Quienes mejor conocían a Barber solían decir que siempre que se mostraba especialmente quisquilloso o exigente se excusaba mencionando los altos niveles fijados por sus colegas o, en su defecto, por sus predecesores. Uno se imaginaba entonces a una gran compañía de seres autoritarios, vestidos de escarlata y blanco, instando a Barber a no moderar ni un ápice sus justas exigencias por mor del interés de toda la judicatura de Inglaterra, pasada y presente. Desde luego, Barber normalmente no se mostraba reacio a obedecer esas instancias.
—Las trompetas están ahí, listas —dijo Habberton—. Y mandé hacer los tabardos con mi propio blasón. Todo un desperdicio.
—Siempre puede convertir los tabardos en pantallas de chimenea —sugirió el juez amablemente.
—Ya tengo en casa tres pantallas de esa clase: la de mi padre, la de mi abuelo y la de mi tío abuelo. No sé qué iba a hacer con otra más.
Su señoría torció la boca y adoptó una expresión de descontento. Su padre había sido secretario de un abogado asesor y su abuelo, tabernero en Fleet Street, en la zona de los colegios de abogados. En el fondo de su cabeza, se escondía un temor secreto a que los desconocidos descubriesen esa información y lo despreciaran por ello.
El Rolls-Royce avanzaba lentamente, siguiendo el ritmo de la guardia policial.

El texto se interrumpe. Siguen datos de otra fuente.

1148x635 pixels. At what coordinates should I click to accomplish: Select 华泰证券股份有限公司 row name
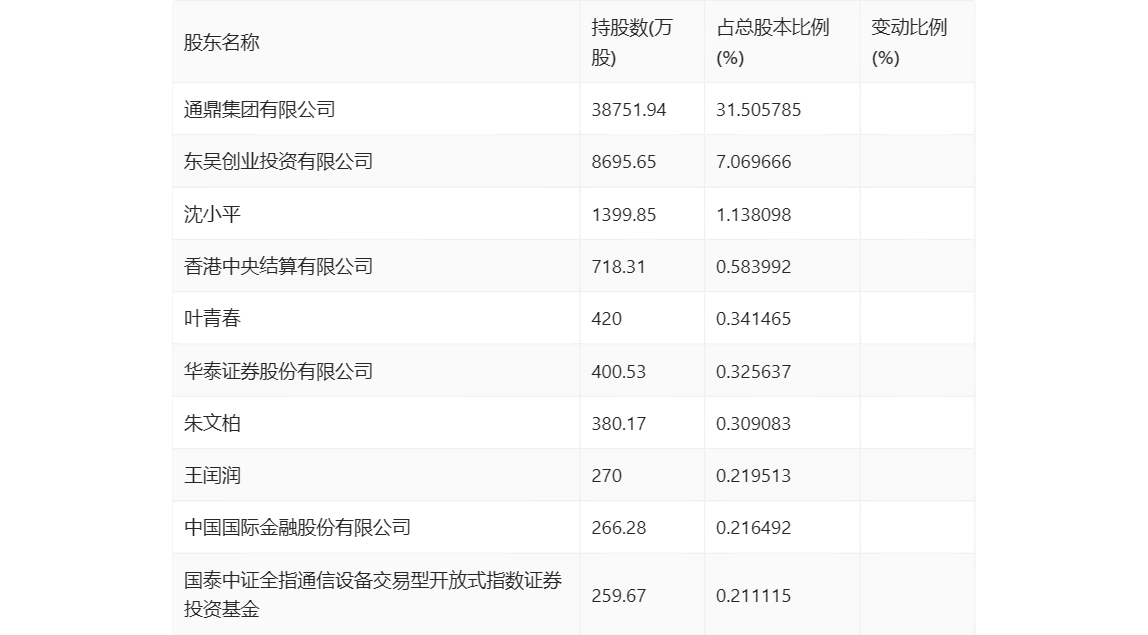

—¡Maldito palo! —dijo el vicegobernador en tono afable mientras encajaba el bastón de mando con trabajo entre sí mismo y la puerta del coche que compartía con el oficial marshal—. Llevo ya diez años haciendo este trabajo y no sé cómo no lo he roto en mil pedazos cada vez que he tenido que usarlo. Deberían dejarlo en barbecho mientras dure la guerra, junto con los trompetistas.
El marshal, un joven de aspecto ingenuo y pelo claro, miró el bastón con interés.
—¿Los vicegobernadores llevan siempre esas cosas? —preguntó.
—¡No, por Dios! Es solo una peculiaridad de esta ciudad, muy leal y muy anquilosada en el pasado. ¿Es esta su primera ronda de sesiones?
—Sí, y nunca he asistido antes a ninguna sesión.
—Bueno, diría que para cuando acabe usted el circuito judicial habrá visto sesiones de sobra. En cualquier caso, no es mal trabajo: dos guineas al día y pensión completa, ¿no? Yo he tenido que mantener en marcha una oficina después de que llamaran a filas a mis compañeros y a la mitad del personal, y encima, pendiente de asistir a este espectáculo de polichinela. Supongo que conoce usted bien al juez, ¿verdad?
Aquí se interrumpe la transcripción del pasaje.